### EXTRACTED MATERIAL
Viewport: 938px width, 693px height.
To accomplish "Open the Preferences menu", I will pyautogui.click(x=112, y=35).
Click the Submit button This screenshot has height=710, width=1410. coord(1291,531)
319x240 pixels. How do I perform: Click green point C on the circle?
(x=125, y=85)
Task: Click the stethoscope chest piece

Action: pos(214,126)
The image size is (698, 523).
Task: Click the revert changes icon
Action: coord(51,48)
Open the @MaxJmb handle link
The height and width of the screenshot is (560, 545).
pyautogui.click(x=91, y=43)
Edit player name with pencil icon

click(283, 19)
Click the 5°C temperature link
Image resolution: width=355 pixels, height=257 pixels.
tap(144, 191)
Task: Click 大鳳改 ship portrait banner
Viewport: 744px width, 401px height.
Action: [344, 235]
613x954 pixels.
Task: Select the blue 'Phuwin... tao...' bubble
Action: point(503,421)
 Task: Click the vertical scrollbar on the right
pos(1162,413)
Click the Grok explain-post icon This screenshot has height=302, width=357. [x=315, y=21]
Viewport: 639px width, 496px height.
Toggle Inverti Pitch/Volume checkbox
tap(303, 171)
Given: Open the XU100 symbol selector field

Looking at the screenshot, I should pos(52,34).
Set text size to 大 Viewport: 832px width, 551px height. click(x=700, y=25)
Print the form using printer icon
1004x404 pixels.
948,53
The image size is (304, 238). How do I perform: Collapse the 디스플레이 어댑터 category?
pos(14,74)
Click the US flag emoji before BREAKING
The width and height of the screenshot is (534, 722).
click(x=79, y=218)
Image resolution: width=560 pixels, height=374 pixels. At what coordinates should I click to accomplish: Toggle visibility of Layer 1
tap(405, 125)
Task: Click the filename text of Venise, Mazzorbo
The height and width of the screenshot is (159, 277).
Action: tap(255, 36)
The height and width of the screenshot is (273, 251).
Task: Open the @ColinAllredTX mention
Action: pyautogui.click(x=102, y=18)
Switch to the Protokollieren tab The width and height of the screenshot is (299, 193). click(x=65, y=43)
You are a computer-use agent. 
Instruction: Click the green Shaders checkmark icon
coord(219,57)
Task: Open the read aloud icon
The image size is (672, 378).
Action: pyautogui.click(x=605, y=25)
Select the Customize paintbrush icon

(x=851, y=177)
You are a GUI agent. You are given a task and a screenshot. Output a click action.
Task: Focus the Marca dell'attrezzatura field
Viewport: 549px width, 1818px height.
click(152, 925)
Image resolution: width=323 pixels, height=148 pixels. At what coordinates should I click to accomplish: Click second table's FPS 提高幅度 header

### WHAT YOU WILL DO
If a line in the records contains the string "agent", copy it out.

### ANSWER SECTION
You are a computer-use agent. 
You are a GUI agent. You are given a task and a screenshot. Output a click action.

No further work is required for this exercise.